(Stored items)
..............................
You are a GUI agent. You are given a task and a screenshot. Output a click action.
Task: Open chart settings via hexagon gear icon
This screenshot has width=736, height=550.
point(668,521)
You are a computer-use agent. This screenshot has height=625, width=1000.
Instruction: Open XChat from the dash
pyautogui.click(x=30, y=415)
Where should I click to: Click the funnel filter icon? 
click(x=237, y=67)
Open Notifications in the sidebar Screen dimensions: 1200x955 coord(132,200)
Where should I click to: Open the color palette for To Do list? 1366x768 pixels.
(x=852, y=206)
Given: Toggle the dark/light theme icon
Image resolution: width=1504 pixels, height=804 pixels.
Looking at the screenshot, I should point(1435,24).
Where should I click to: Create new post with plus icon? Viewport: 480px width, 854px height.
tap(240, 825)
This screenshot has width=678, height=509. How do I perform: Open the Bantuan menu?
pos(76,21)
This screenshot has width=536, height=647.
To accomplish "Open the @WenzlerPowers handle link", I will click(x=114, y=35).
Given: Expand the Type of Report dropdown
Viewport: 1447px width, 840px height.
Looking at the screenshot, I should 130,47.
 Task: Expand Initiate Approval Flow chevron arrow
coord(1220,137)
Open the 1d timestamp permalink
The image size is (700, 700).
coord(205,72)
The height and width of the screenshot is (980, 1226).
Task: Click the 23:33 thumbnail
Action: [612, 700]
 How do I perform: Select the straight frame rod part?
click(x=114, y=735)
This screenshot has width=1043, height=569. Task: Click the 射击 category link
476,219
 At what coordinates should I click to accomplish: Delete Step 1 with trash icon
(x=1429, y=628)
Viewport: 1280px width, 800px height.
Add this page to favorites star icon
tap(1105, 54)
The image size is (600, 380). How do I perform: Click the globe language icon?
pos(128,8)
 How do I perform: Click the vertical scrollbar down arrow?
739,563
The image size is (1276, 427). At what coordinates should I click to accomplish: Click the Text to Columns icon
..............................
#### Prompt:
Across all the records above, count the lines that contain "agent" and reply with only the number.

#### Answer to the exercise:
2